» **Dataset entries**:
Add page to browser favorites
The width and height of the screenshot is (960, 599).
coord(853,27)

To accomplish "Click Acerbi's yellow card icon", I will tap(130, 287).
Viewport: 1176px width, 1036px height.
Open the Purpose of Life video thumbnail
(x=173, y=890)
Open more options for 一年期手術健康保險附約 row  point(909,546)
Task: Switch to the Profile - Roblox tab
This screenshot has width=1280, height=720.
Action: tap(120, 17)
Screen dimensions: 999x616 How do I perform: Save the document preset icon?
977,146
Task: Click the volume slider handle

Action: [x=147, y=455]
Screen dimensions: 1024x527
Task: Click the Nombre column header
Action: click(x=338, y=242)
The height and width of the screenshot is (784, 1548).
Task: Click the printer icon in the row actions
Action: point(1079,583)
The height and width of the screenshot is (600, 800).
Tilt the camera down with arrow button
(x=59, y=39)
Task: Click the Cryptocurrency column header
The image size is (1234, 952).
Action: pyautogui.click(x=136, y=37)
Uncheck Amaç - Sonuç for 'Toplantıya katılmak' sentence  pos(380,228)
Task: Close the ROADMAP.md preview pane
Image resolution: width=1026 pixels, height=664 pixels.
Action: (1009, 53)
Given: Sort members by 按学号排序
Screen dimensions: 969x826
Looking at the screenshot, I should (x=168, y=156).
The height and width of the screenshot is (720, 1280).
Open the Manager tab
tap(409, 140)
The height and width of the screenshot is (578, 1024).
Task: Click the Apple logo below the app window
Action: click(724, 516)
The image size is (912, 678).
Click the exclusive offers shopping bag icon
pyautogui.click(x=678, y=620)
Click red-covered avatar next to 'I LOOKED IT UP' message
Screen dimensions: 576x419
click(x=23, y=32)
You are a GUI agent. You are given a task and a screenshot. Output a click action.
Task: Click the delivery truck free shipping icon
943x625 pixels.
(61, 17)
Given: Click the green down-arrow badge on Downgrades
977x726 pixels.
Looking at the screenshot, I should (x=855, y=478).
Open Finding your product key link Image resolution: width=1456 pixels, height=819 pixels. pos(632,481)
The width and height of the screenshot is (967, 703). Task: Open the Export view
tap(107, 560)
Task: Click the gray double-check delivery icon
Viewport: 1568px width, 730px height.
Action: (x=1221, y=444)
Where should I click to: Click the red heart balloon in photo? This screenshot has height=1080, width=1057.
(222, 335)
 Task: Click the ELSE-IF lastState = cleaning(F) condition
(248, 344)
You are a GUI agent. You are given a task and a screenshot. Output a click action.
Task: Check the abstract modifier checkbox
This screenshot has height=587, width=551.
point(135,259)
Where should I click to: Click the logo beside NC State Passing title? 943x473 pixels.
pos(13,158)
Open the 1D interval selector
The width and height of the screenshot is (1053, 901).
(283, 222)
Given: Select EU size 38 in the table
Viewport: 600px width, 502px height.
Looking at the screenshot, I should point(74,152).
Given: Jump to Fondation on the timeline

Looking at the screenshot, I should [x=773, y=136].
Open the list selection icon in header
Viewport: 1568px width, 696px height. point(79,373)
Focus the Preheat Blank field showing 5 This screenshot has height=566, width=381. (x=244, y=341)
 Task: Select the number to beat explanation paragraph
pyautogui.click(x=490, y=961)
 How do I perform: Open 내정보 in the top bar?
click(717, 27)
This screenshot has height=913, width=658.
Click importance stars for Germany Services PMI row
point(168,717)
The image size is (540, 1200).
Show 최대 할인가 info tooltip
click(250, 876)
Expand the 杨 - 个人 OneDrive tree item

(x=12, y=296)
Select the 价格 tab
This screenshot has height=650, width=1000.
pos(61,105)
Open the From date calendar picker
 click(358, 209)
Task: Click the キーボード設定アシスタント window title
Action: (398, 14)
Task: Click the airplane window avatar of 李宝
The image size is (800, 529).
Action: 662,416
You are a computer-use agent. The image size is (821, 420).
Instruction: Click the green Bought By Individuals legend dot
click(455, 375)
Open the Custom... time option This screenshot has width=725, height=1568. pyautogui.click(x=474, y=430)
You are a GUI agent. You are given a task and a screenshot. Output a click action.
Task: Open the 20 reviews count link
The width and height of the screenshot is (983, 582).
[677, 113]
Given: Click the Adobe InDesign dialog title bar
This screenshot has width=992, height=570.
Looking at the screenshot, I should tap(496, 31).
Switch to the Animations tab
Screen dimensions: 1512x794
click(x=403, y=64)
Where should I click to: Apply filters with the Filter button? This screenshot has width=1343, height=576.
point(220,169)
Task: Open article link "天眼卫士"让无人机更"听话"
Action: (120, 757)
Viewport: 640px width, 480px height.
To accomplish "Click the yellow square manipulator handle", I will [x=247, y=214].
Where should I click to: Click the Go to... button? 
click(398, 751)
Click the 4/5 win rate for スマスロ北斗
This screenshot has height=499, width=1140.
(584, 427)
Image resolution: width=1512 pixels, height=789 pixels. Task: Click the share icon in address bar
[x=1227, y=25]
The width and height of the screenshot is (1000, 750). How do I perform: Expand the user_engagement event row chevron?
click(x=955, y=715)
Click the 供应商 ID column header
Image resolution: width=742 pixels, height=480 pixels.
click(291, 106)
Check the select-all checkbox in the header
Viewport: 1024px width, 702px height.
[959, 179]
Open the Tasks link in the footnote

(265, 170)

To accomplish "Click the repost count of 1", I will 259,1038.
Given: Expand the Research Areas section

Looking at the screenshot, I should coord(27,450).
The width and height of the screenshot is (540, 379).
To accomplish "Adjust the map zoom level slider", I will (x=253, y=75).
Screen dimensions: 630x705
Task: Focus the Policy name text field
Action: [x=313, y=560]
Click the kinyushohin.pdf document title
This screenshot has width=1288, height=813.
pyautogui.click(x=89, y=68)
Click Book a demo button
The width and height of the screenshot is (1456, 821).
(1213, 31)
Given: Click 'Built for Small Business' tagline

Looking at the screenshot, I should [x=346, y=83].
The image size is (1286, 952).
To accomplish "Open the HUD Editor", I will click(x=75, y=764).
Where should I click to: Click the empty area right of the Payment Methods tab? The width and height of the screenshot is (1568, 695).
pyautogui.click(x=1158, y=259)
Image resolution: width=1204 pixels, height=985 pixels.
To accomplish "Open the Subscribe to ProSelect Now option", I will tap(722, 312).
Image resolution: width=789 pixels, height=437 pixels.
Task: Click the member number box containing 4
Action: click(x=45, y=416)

» **What you will do**: Within the data above, the lines from the one with "Open the Purpose of Life video thumbnail" to the one with "Given: Click the green" must be repeated exactly; no other line belongs in the answer.

» **Answer**:
Open the Purpose of Life video thumbnail
(x=173, y=890)
Open more options for 一年期手術健康保險附約 row  point(909,546)
Task: Switch to the Profile - Roblox tab
This screenshot has width=1280, height=720.
Action: tap(120, 17)
Screen dimensions: 999x616 How do I perform: Save the document preset icon?
977,146
Task: Click the volume slider handle

Action: [x=147, y=455]
Screen dimensions: 1024x527
Task: Click the Nombre column header
Action: click(x=338, y=242)
The height and width of the screenshot is (784, 1548).
Task: Click the printer icon in the row actions
Action: point(1079,583)
The height and width of the screenshot is (600, 800).
Tilt the camera down with arrow button
(x=59, y=39)
Task: Click the Cryptocurrency column header
The image size is (1234, 952).
Action: pyautogui.click(x=136, y=37)
Uncheck Amaç - Sonuç for 'Toplantıya katılmak' sentence  pos(380,228)
Task: Close the ROADMAP.md preview pane
Image resolution: width=1026 pixels, height=664 pixels.
Action: (1009, 53)
Given: Sort members by 按学号排序
Screen dimensions: 969x826
Looking at the screenshot, I should (x=168, y=156).
The height and width of the screenshot is (720, 1280).
Open the Manager tab
tap(409, 140)
The height and width of the screenshot is (578, 1024).
Task: Click the Apple logo below the app window
Action: click(724, 516)
The image size is (912, 678).
Click the exclusive offers shopping bag icon
pyautogui.click(x=678, y=620)
Click red-covered avatar next to 'I LOOKED IT UP' message
Screen dimensions: 576x419
click(x=23, y=32)
You are a GUI agent. You are given a task and a screenshot. Output a click action.
Task: Click the delivery truck free shipping icon
943x625 pixels.
(61, 17)
Given: Click the green down-arrow badge on Downgrades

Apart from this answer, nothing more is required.